**WHAT YOU WILL DO**.
Quote the text lines of the listing below word for word, omitting the pictures.
········
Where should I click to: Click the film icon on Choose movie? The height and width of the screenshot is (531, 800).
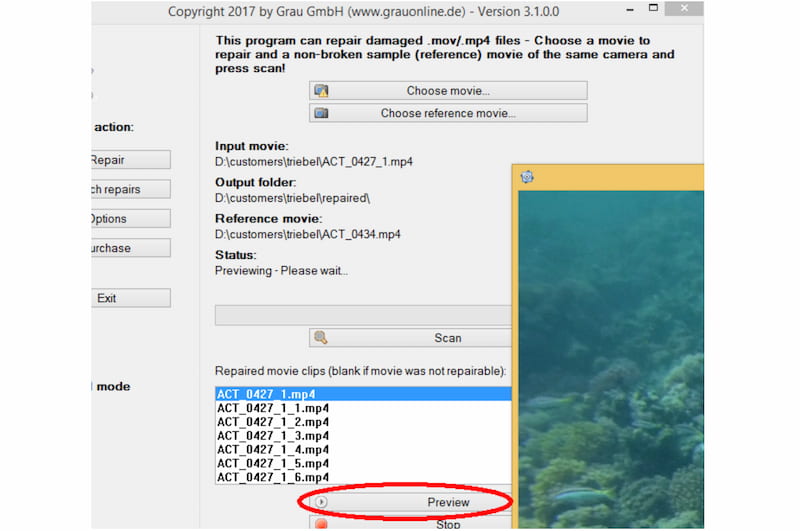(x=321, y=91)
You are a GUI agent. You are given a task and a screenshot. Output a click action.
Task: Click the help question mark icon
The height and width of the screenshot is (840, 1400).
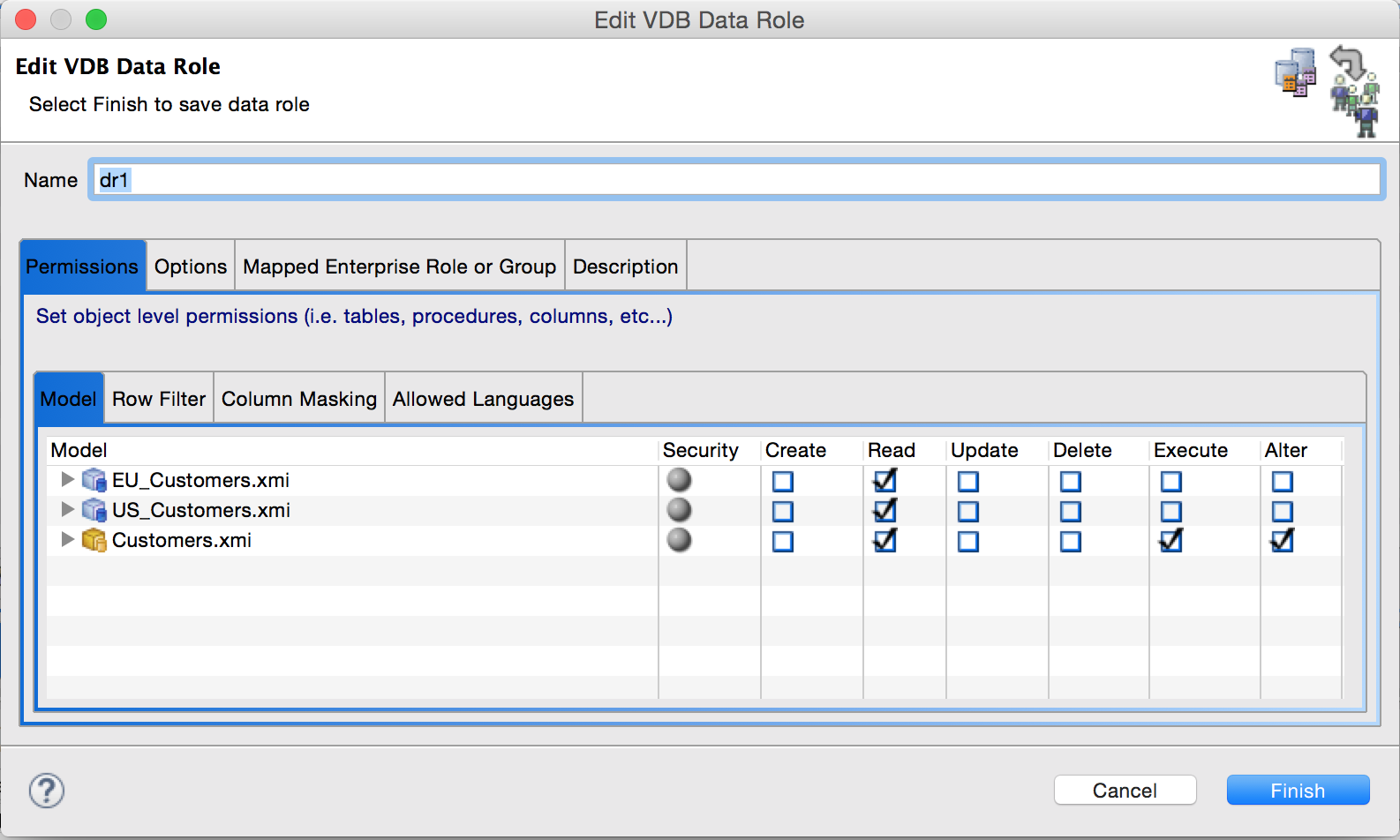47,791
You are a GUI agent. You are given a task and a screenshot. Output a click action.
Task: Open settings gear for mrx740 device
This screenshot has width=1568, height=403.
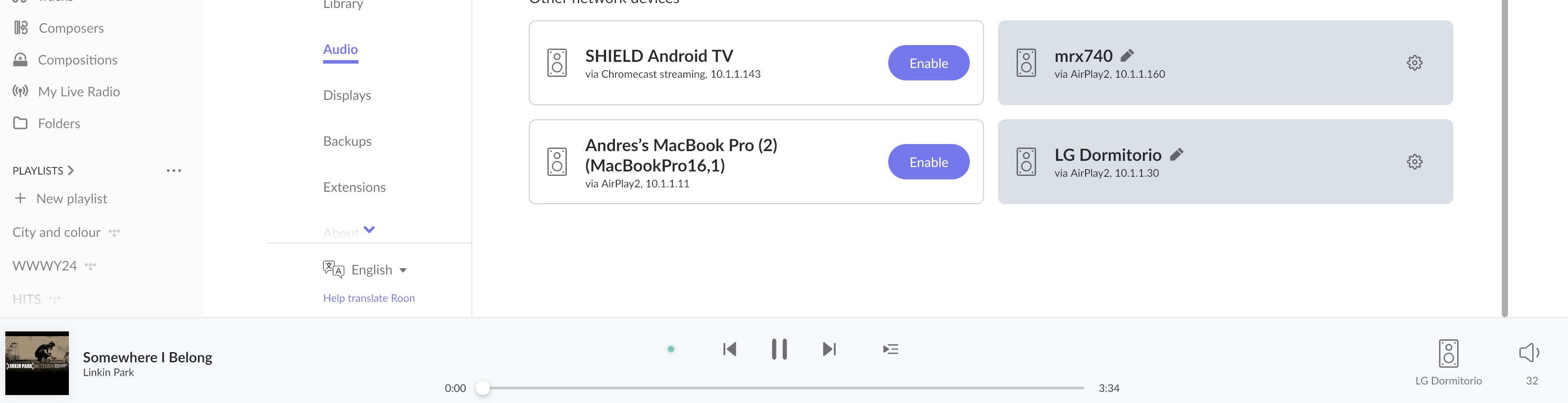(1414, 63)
········
**SOLUTION BELOW**.
Where should I click to: Click the film icon on Choose movie? The height and width of the screenshot is (531, 800).
(x=321, y=91)
You are a GUI agent. You are given a task and a screenshot. Output a click action.
Task: Click the help question mark icon
The height and width of the screenshot is (840, 1400).
47,791
You are a GUI agent. You are given a task and a screenshot. Output a click action.
Task: Open settings gear for mrx740 device
This screenshot has width=1568, height=403.
(1414, 63)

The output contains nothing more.